Cosi, nell’ospedale di provincia si consuma un dramma che è (quasi) un thriller psicologico. Meglio: troviamo nella costruzione drammaturgia un segno del cinema dell’iraniano Asghar Farhadi, narratore di eventi complessi e ricchi di svolte impreviste che richiedono scelte morali in situazioni limite, decisioni così tragiche da far credere, come nel film di Barsaoui, che l’unica possibilità di salvare il figlio per la famiglia modello – ora sfasciata nelle salette dell’ospedale retto da medici cauti e pragmatici – sia quello di piegarsi a un traffico orribile di bambini venduti letteralmente a pezzi.

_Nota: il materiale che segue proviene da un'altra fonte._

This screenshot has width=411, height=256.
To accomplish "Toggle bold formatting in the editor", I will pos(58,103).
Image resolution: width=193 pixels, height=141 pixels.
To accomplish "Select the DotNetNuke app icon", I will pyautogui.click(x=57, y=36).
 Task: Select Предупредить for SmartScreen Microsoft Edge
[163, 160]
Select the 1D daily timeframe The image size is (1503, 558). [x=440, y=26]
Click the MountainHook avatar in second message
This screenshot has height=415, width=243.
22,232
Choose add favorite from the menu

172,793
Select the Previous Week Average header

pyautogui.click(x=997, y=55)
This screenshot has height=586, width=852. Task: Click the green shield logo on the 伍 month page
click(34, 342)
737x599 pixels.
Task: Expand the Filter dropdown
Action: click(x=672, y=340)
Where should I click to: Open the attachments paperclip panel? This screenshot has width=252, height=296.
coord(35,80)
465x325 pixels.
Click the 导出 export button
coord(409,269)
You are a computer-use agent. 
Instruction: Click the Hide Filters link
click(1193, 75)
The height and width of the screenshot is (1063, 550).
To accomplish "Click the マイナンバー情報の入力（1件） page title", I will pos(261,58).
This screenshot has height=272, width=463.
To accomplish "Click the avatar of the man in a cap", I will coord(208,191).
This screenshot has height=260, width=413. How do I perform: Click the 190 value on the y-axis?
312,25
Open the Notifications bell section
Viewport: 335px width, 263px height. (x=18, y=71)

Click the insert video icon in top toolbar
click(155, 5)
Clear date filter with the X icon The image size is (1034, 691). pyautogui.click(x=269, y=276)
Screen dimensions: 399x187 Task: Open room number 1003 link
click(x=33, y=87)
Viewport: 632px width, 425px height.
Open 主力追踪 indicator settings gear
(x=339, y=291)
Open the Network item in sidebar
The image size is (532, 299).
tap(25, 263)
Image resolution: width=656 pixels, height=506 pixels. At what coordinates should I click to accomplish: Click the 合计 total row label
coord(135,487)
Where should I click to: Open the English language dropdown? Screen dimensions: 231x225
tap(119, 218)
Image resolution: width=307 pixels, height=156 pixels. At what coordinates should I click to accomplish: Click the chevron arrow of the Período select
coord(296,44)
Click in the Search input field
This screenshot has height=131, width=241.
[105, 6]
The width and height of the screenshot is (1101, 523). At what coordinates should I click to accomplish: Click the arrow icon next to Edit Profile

La dimensione dell’opera prima di Mehdi M. Barsaoui è però universale. Ha il linguaggio e la capacità di interessare tutti, travalicando l’immediato motivo politico di condanna a una Tunisia dove i personaggi trovano ad attenderli sotto la superficie dei loro comportamenti “moderni” gli sbagli di un passato sempre incombente.
Grande prova davvero degli attori, di Najla Ben Abdallah (vista nella serie tunisina Maktoub) e di Sami Bouajila, ormai un veterano, che ha vinto meritatamente con Un figlio il César 2021 per il miglior attore bissando il premio di Venezia 2019.